Source material ->
────────────────

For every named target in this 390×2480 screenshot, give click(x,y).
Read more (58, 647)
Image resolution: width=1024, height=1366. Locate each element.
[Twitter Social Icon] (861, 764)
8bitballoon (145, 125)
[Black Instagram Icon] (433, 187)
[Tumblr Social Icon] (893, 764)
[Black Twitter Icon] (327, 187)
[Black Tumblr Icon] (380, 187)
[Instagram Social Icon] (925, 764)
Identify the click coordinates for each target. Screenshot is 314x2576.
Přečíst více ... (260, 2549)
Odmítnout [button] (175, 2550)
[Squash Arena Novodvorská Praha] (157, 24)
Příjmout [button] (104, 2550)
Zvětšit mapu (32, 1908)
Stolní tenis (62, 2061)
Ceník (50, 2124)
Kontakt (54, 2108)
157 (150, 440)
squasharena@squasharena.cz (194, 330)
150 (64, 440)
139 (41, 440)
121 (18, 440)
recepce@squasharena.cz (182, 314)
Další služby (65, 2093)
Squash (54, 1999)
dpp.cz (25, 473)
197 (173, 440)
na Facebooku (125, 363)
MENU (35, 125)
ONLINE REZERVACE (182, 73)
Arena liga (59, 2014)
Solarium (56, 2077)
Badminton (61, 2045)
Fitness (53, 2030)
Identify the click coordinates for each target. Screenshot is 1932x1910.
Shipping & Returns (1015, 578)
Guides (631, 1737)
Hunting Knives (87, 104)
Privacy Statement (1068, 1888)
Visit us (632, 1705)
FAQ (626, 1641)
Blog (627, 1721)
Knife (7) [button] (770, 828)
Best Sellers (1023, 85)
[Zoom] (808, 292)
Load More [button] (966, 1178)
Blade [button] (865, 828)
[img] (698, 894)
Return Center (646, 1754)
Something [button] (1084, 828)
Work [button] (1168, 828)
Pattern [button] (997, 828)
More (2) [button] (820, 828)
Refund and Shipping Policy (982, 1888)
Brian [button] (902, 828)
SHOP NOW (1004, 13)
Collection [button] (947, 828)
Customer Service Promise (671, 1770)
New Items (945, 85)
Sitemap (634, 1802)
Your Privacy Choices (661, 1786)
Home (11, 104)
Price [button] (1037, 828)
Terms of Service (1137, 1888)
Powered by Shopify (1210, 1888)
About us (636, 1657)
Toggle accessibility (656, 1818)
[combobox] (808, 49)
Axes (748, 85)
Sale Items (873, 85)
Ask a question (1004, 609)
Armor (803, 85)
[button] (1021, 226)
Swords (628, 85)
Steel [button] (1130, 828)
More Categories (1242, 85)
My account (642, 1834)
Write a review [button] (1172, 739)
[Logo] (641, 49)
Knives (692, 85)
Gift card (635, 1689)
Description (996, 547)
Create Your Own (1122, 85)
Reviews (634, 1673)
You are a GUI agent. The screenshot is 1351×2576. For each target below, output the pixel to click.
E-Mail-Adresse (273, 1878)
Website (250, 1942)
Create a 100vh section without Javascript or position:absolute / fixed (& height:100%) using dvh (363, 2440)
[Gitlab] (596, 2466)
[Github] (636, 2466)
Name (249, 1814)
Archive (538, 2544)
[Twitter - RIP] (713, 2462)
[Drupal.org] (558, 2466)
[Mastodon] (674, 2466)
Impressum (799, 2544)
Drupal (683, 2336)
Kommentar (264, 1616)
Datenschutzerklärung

────────────────

Your assignment -> Your task is to transcribe the listing above in full and exactly.

Result of this task ->
For every named target in this 390×2480 screenshot, give click(x,y).
Read more (58, 647)
Image resolution: width=1024, height=1366. Locate each element.
[Twitter Social Icon] (861, 764)
8bitballoon (145, 125)
[Black Instagram Icon] (433, 187)
[Tumblr Social Icon] (893, 764)
[Black Twitter Icon] (327, 187)
[Black Tumblr Icon] (380, 187)
[Instagram Social Icon] (925, 764)
Identify the click coordinates for each target. Screenshot is 314x2576.
Přečíst více ... (260, 2549)
Odmítnout [button] (175, 2550)
[Squash Arena Novodvorská Praha] (157, 24)
Příjmout [button] (104, 2550)
Zvětšit mapu (32, 1908)
Stolní tenis (62, 2061)
Ceník (50, 2124)
Kontakt (54, 2108)
157 (150, 440)
squasharena@squasharena.cz (194, 330)
150 (64, 440)
139 (41, 440)
121 (18, 440)
recepce@squasharena.cz (182, 314)
Další služby (65, 2093)
Squash (54, 1999)
dpp.cz (25, 473)
197 (173, 440)
na Facebooku (125, 363)
MENU (35, 125)
ONLINE REZERVACE (182, 73)
Arena liga (59, 2014)
Solarium (56, 2077)
Badminton (61, 2045)
Fitness (53, 2030)
Identify the click coordinates for each target. Screenshot is 1932x1910.
Shipping & Returns (1015, 578)
Guides (631, 1737)
Hunting Knives (87, 104)
Privacy Statement (1068, 1888)
Visit us (632, 1705)
FAQ (626, 1641)
Blog (627, 1721)
Knife (7) [button] (770, 828)
Best Sellers (1023, 85)
[Zoom] (808, 292)
Load More [button] (966, 1178)
Blade [button] (865, 828)
[img] (698, 894)
Return Center (646, 1754)
Something [button] (1084, 828)
Work [button] (1168, 828)
Pattern [button] (997, 828)
More (2) [button] (820, 828)
Refund and Shipping Policy (982, 1888)
Brian [button] (902, 828)
SHOP NOW (1004, 13)
Collection [button] (947, 828)
Customer Service Promise (671, 1770)
New Items (945, 85)
Sitemap (634, 1802)
Your Privacy Choices (661, 1786)
Home (11, 104)
Price [button] (1037, 828)
Terms of Service (1137, 1888)
Powered by Shopify (1210, 1888)
About us (636, 1657)
Toggle accessibility (656, 1818)
[combobox] (808, 49)
Axes (748, 85)
Sale Items (873, 85)
Ask a question (1004, 609)
Armor (803, 85)
[button] (1021, 226)
Swords (628, 85)
Steel [button] (1130, 828)
More Categories (1242, 85)
My account (642, 1834)
Write a review [button] (1172, 739)
[Logo] (641, 49)
Knives (692, 85)
Gift card (635, 1689)
Description (996, 547)
Create Your Own (1122, 85)
Reviews (634, 1673)
You are a GUI agent. The screenshot is 1351×2576. For each target below, output the pixel to click.
E-Mail-Adresse (273, 1878)
Website (250, 1942)
Create a 100vh section without Javascript or position:absolute / fixed (& height:100%) using dvh (363, 2440)
[Gitlab] (596, 2466)
[Github] (636, 2466)
Name (249, 1814)
Archive (538, 2544)
[Twitter - RIP] (713, 2462)
[Drupal.org] (558, 2466)
[Mastodon] (674, 2466)
Impressum (799, 2544)
Drupal (683, 2336)
Kommentar (264, 1616)
Datenschutzerklärung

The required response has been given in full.